Boards have got to have tools that enable them to challenge management. They need dashboards that can give an indication of problems further down the organization. Directors at the board need to challenge the executive about what they are doing about these issues and continue to challenge them until the problem is resolved.
Often, the problem is that these things are identified but perhaps not challenged with enough focus before they get out of hand.”
What emerging techniques and tools offer promise to improve culture measurement and risk assessments?
“Machine learning and big data analytics have enabled ‘regtech’ solutions capable of interpreting organisational data, predicting conduct and culture risks and suggesting remedies.“
“Large datasets that are now available to us which, when combined with machine learning and predictive models of behaviour, can be used by regulators and compliance functions to detect potential misconduct before it even arises.

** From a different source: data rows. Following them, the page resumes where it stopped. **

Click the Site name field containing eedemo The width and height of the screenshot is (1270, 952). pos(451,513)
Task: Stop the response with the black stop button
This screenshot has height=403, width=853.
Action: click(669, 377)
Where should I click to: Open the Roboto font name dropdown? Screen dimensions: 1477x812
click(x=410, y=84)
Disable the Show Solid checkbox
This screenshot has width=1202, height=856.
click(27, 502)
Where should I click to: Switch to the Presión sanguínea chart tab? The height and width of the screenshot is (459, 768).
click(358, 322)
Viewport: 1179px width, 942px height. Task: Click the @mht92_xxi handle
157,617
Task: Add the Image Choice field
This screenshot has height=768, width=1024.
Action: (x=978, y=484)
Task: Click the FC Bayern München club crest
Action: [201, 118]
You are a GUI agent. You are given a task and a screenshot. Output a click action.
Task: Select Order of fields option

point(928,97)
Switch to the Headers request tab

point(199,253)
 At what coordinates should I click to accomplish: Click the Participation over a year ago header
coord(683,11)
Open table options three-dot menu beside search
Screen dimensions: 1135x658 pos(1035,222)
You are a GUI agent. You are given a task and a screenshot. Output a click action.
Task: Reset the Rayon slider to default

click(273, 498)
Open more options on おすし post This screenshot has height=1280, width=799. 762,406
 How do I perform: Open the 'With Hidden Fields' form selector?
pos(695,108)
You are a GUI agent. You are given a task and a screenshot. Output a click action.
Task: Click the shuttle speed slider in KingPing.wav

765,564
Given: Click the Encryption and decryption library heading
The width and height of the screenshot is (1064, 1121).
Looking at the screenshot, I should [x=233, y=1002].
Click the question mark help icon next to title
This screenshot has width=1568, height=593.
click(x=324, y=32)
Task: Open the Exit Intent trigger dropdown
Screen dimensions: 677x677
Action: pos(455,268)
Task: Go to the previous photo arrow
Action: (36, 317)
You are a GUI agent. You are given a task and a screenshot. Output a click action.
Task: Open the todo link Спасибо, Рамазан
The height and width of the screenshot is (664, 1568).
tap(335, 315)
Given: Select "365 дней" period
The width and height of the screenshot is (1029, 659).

Data-driven models provide a window into individual teams across an organisation. Culture is not uniform across a company — it exists in many different layers right down to small units. Behavioural science provides valuable insights into where culture is going right, and where it’s not, which is crucial in the pursuit of restored trust in the industry.”
What steps should regulators consider to enable more effective culture risk supervision?
“We also looked at existing legal obligations. For example, under anti-corruption laws in the UK, directors can be held liable if they don't have a proper system of checks and balances for bribery. It’s the same in most countries with occupational health and safety; directors can be held liable if there isn't a system to monitor and avoid problems. So, the law, to a large extent, already extended to conduct in certain areas and held directors liable where the problem was a culture of poor conduct.”